426    En quatrième lieu, c’est en vain que la requérante reproche à la Commission de ne pas avoir accordé suffisamment d’importance au contexte économique et juridique pertinent. En effet, ainsi qu’il a déjà été exposé au point 407 ci-dessus, dans le cas où, comme en l’espèce, l’objet anticoncurrentiel est particulièrement manifeste, l’analyse du contexte économique et juridique entourant le comportement peut par essence être limitée à ce qui est strictement nécessaire. En tout état de cause, des éléments d’une telle analyse peuvent être trouvés au considérant 856 de la décision attaquée, dans lequel la Commission expose notamment que les participants à l’entente étaient les principaux producteurs japonais de condensateurs électrolytiques, avec un pouvoir de marché considérable, et qu’ils se sont coordonnés sur une longue période pour créer un front uni contre d’autres concurrents et clients. De plus, le comportement examiné ne visait pas exclusivement des clients ou des produits spécifiques et de nombreuses questions abordées s’appliquaient à l’ensemble du secteur. Les contacts concernant des clients spécifiques ne représentaient qu’une des manifestations du comportement collusoire.

427    En cinquième lieu, l’allégation de la requérante selon laquelle il existait une concurrence active entre les entreprises concernées tout au long de la période infractionnelle est dénuée de pertinence. En effet, la circonstance qu’une entreprise ne donne pas suite aux résultats d’une réunion ayant un objet anticoncurrentiel n’est pas de nature à écarter sa responsabilité du fait de sa participation à une entente, à moins qu’elle ne se soit distanciée publiquement de son contenu (voir arrêt du 7 janvier 2004, Aalborg Portland e.a./Commission, C‑204/00 P, C‑205/00 P, C‑211/00 P, C‑213/00 P, C‑217/00 P et C‑219/00 P, EU:C:2004:6, point 85 et jurisprudence citée).

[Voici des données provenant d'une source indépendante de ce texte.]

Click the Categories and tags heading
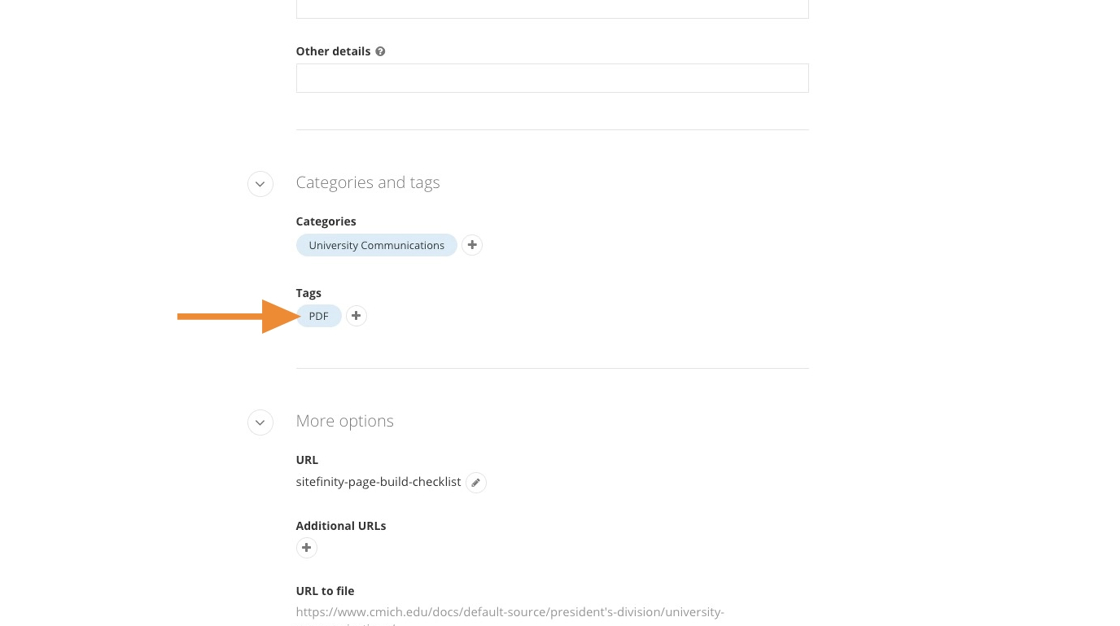Viewport: 1120px width, 626px height. tap(368, 182)
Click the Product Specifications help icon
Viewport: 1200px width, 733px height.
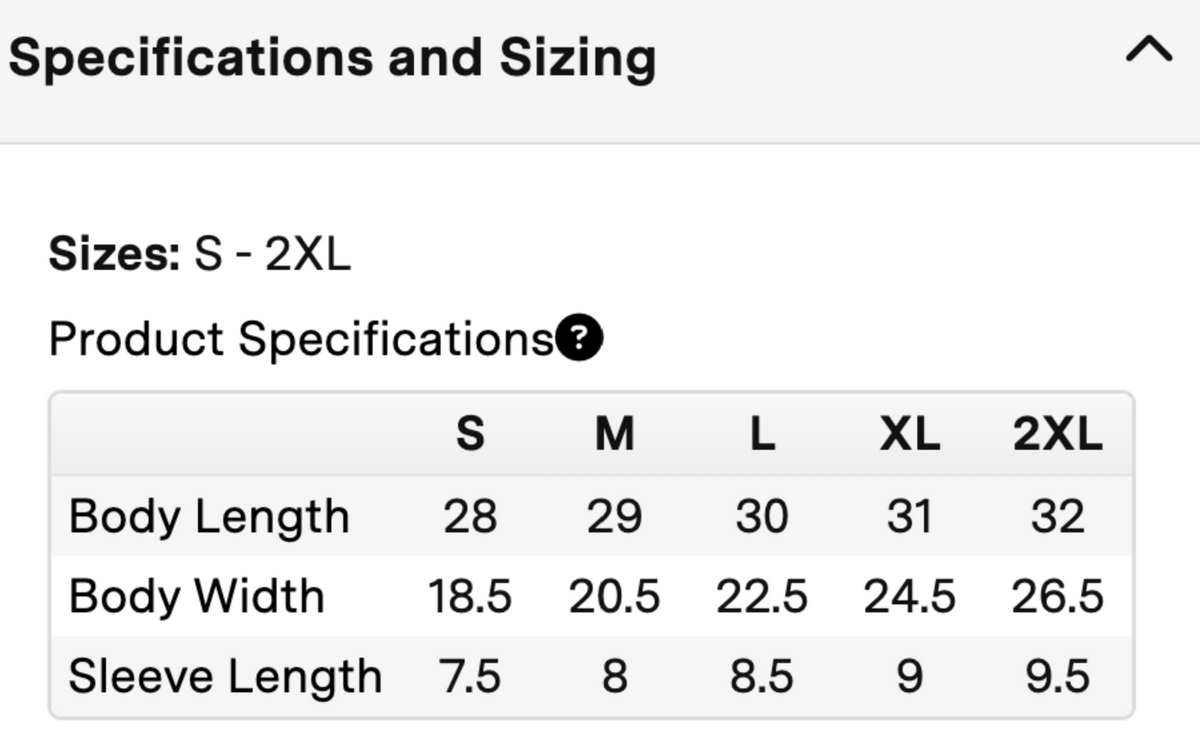(580, 339)
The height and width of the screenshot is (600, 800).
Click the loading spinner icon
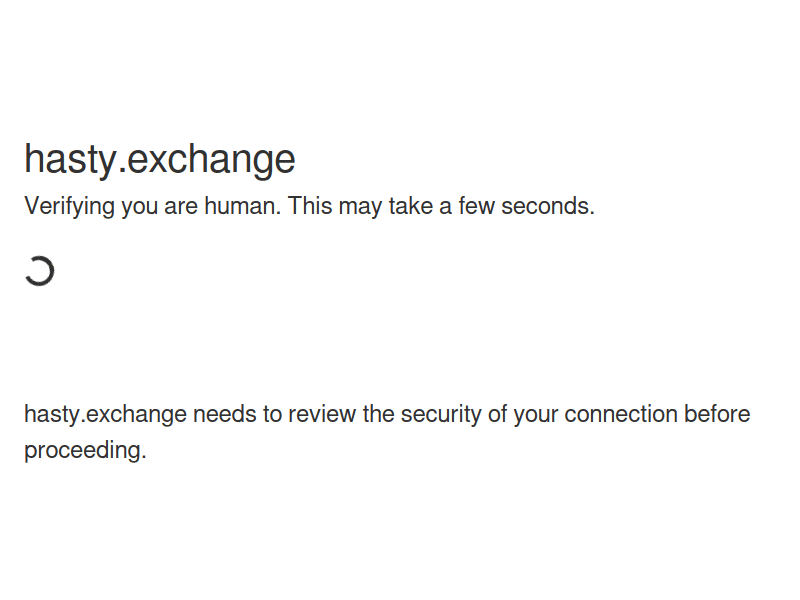[x=39, y=271]
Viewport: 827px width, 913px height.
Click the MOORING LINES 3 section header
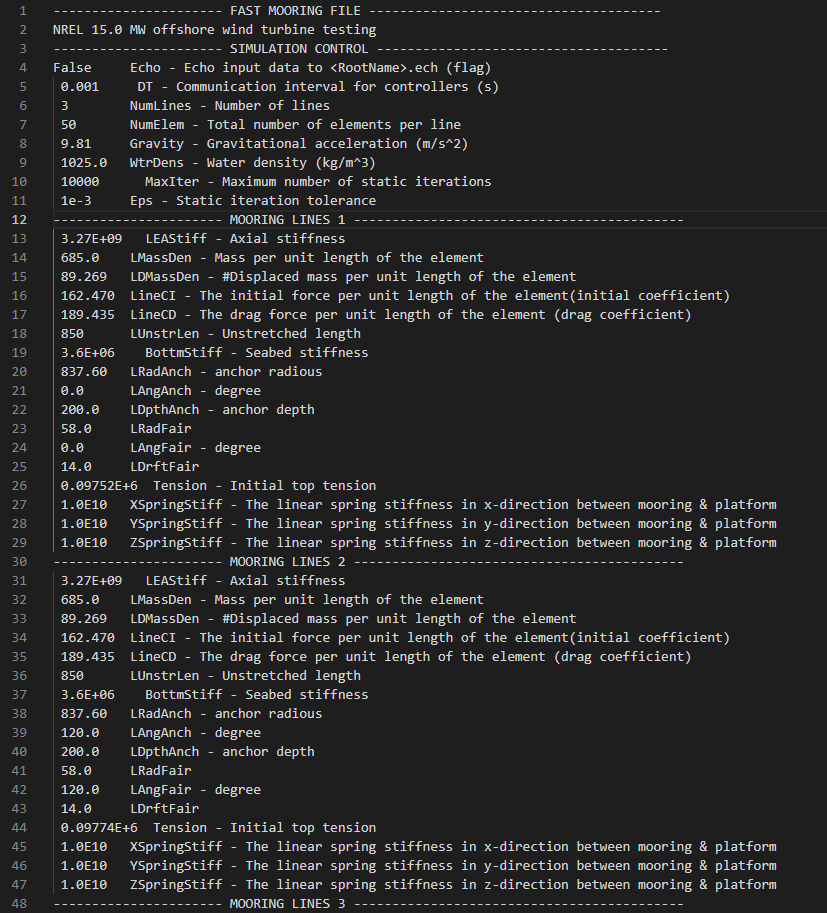(x=287, y=903)
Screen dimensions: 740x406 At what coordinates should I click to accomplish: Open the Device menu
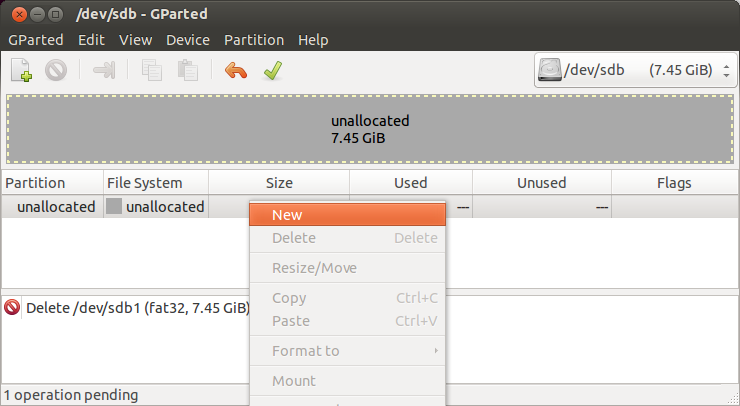pos(188,40)
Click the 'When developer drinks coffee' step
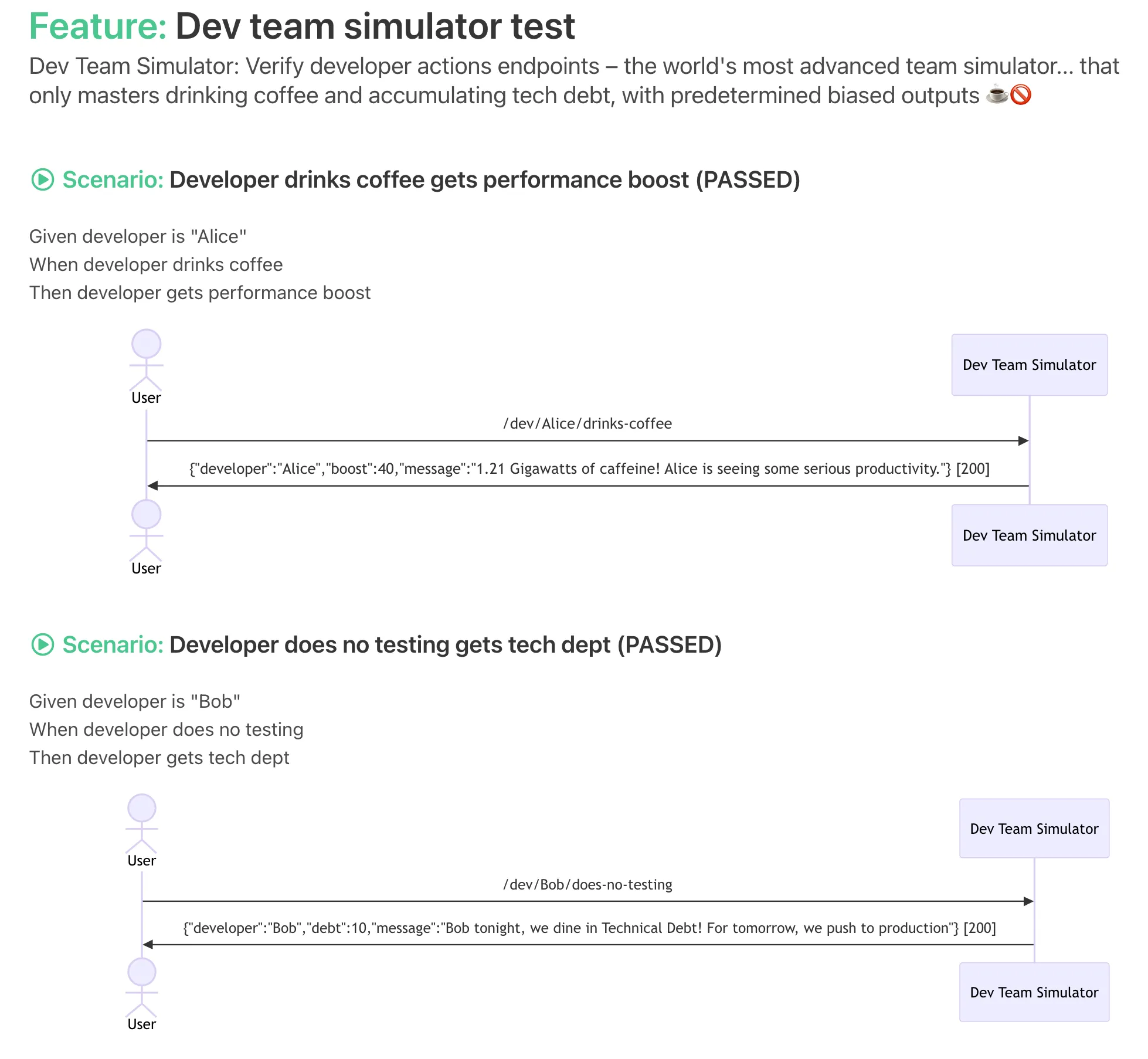Image resolution: width=1148 pixels, height=1059 pixels. click(x=156, y=265)
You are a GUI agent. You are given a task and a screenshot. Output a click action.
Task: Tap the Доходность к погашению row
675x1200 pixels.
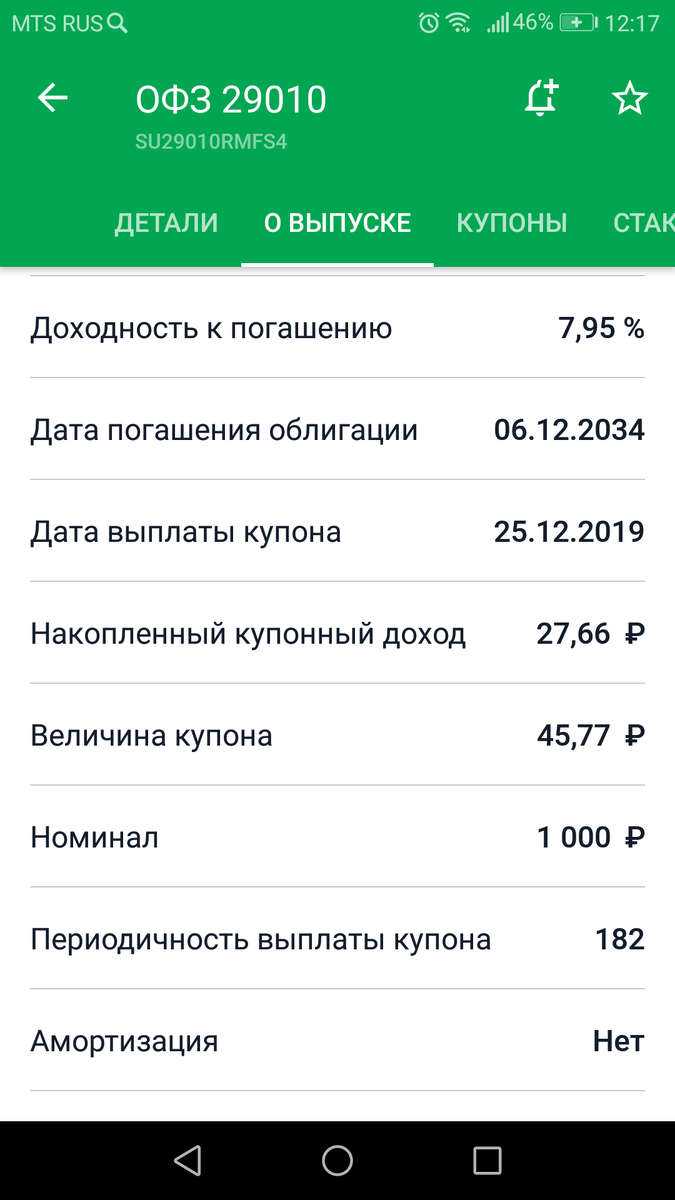click(x=337, y=328)
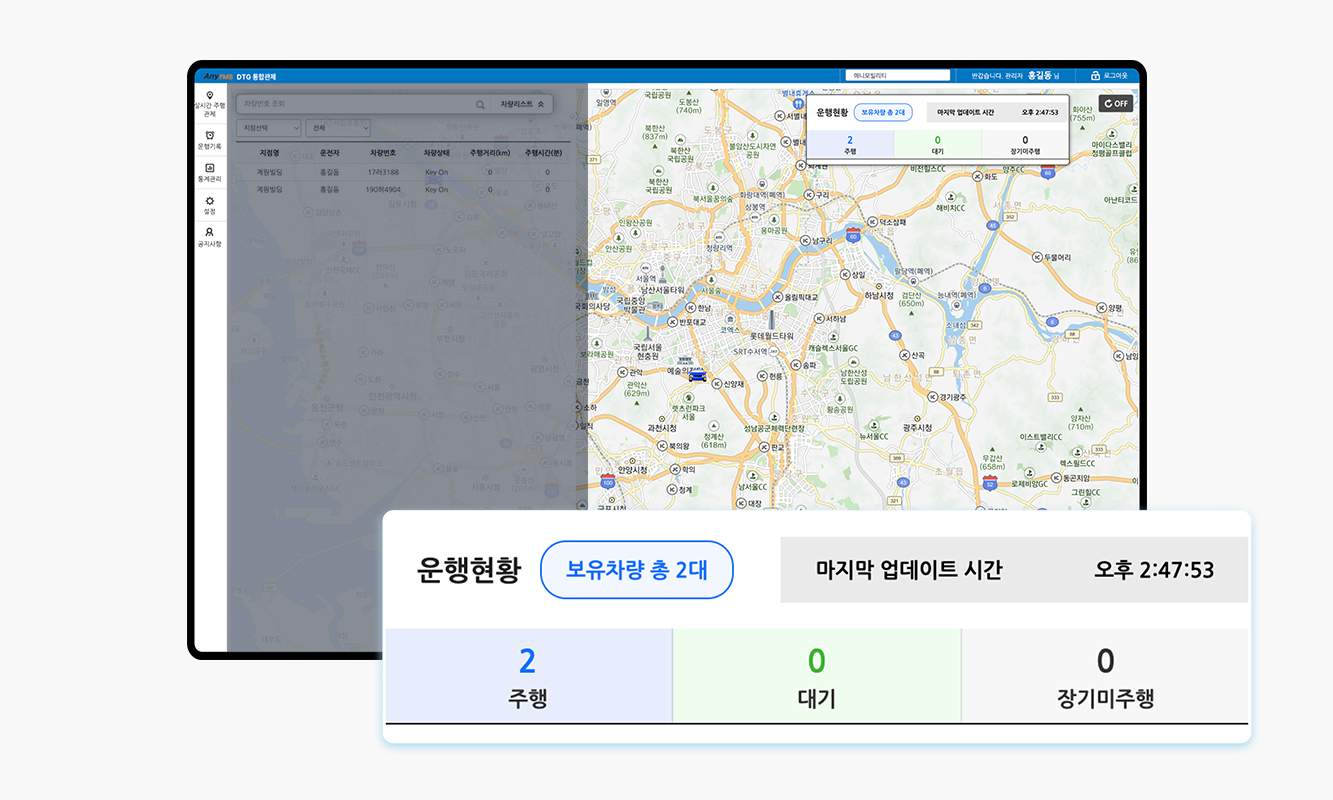This screenshot has width=1333, height=800.
Task: Collapse the 차량리스트 panel
Action: [x=521, y=104]
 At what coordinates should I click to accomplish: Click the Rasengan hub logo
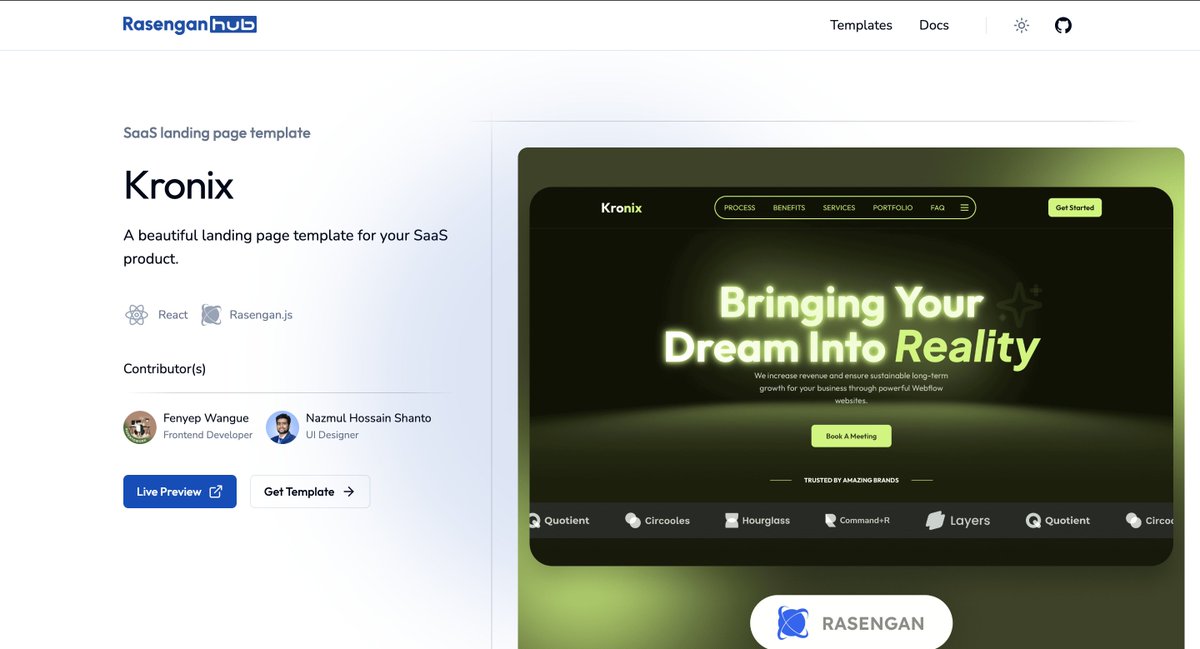pyautogui.click(x=189, y=23)
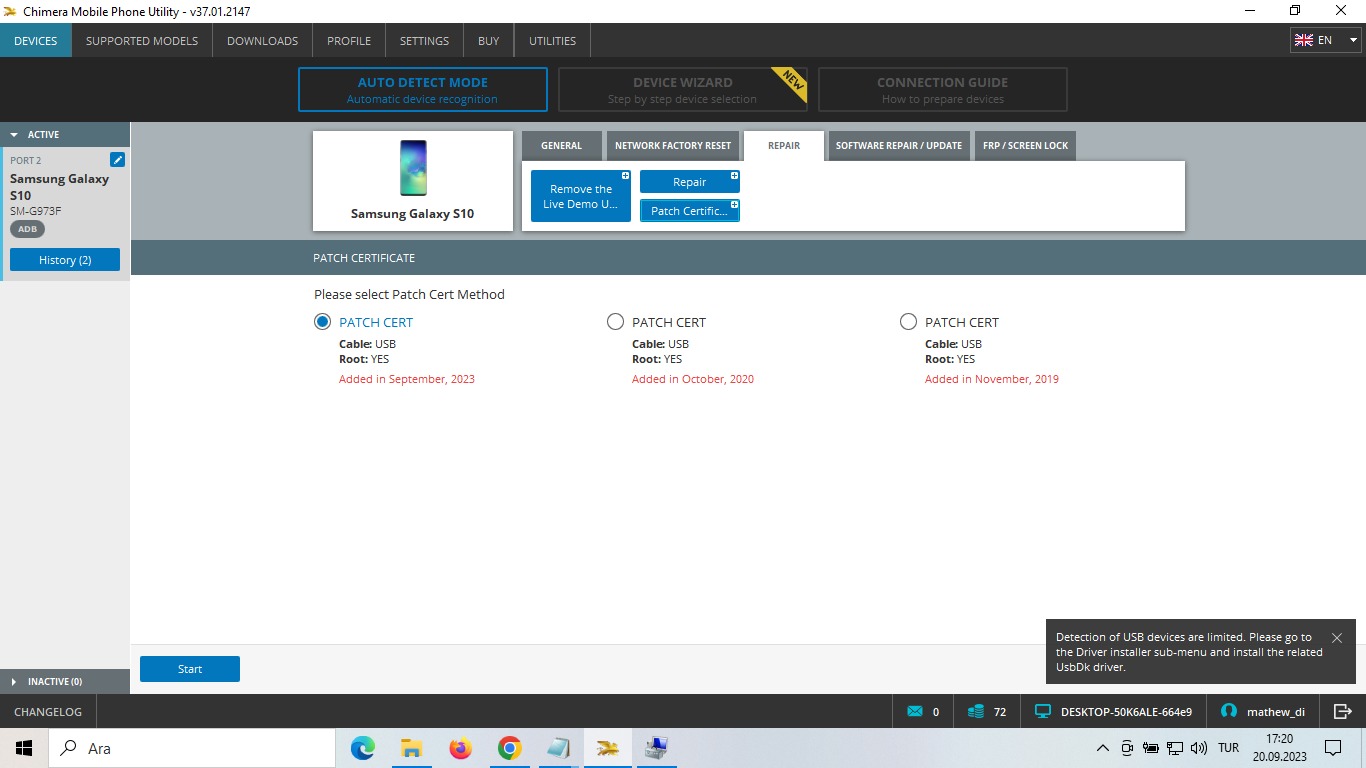Click the edit pencil icon on Port 2
Viewport: 1366px width, 768px height.
pos(117,160)
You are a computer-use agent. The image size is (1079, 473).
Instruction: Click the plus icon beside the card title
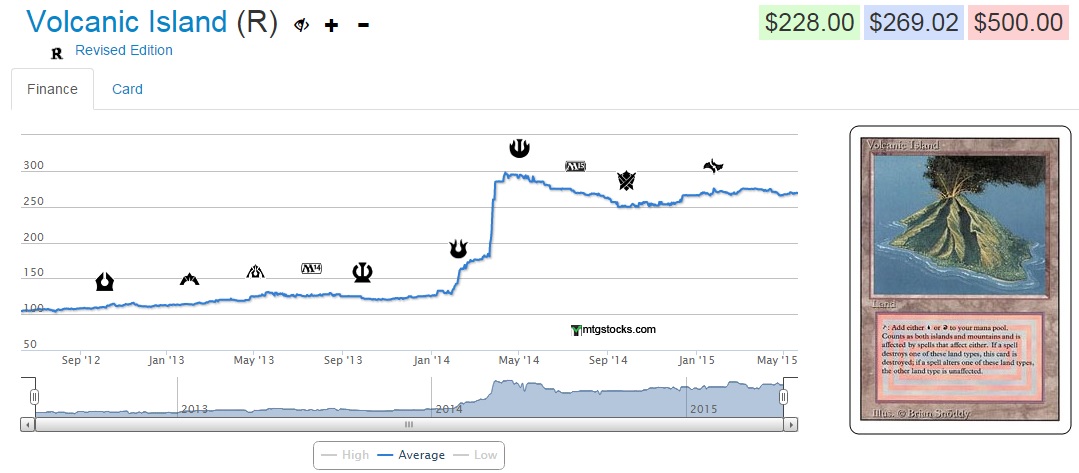pyautogui.click(x=332, y=24)
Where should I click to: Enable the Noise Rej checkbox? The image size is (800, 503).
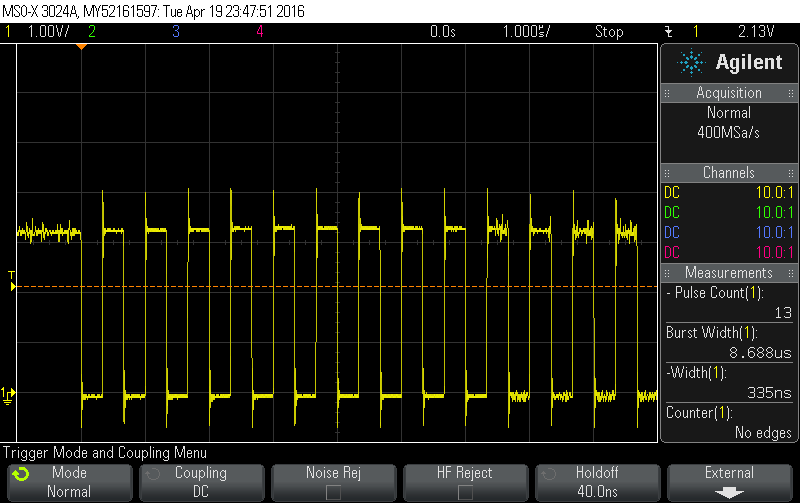click(x=332, y=492)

428    En outre, il y a lieu de présumer, sous réserve de la preuve contraire qu’il incombe aux opérateurs intéressés de rapporter, que les entreprises participant à la concertation et qui demeurent actives sur le marché tiennent compte des informations échangées avec leurs concurrents pour déterminer leur comportement sur ce marché. Ainsi qu’il ressort de la jurisprudence rappelée au point 194 ci-dessus, une telle pratique concertée relève de l’article 101, paragraphe 1, TFUE même en l’absence d’effets anticoncurrentiels sur le marché. En l’espèce, une telle preuve contraire n’a pas été rapportée par la requérante.

429    Au vu de ce qui précède, le quatrième moyen doit être écarté.

f)      Sur le sixième moyen, tiré d’erreurs dans le calcul du montant de l’amende et de la violation des lignes directrices de 2006 ainsi que des principes d’égalité de traitement et de proportionnalité

430    Par le sixième moyen, la requérante demande au Tribunal d’annuler l’amende qui lui a été infligée. Ce moyen peut se diviser en deux branches. La première branche est tirée d’erreurs dans le calcul de la valeur des ventes. La seconde branche est tirée de la non-réduction du montant de l’amende en fonction des liens limités entre l’infraction alléguée et l’EEE.

431    En premier lieu, s’agissant du calcul du montant de l’amende, l’article 23, paragraphe 3, du règlement no 1/2003 dispose que, pour déterminer le montant de l’amende, il y a lieu de prendre en considération, outre la gravité de l’infraction, la durée de celle-ci.

432    La Commission bénéficie d’un large pouvoir d’appréciation pour ce qui est de la méthode de calcul des amendes. Cette méthode, circonscrite par les lignes directrices de 2006, comporte différents éléments de flexibilité permettant à la Commission d’exercer son pouvoir d’appréciation en conformité avec les dispositions de l’article 23 du règlement no 1/2003 (voir arrêt du 9 septembre 2015, LG Electronics/Commission, T‑91/13, non publié, EU:T:2015:609, point 158 et jurisprudence citée ; voir, également, par analogie, arrêt du 5 décembre 2013, Solvay Solexis/Commission, C‑449/11 P, non publié, EU:C:2013:802, point 100 et jurisprudence citée).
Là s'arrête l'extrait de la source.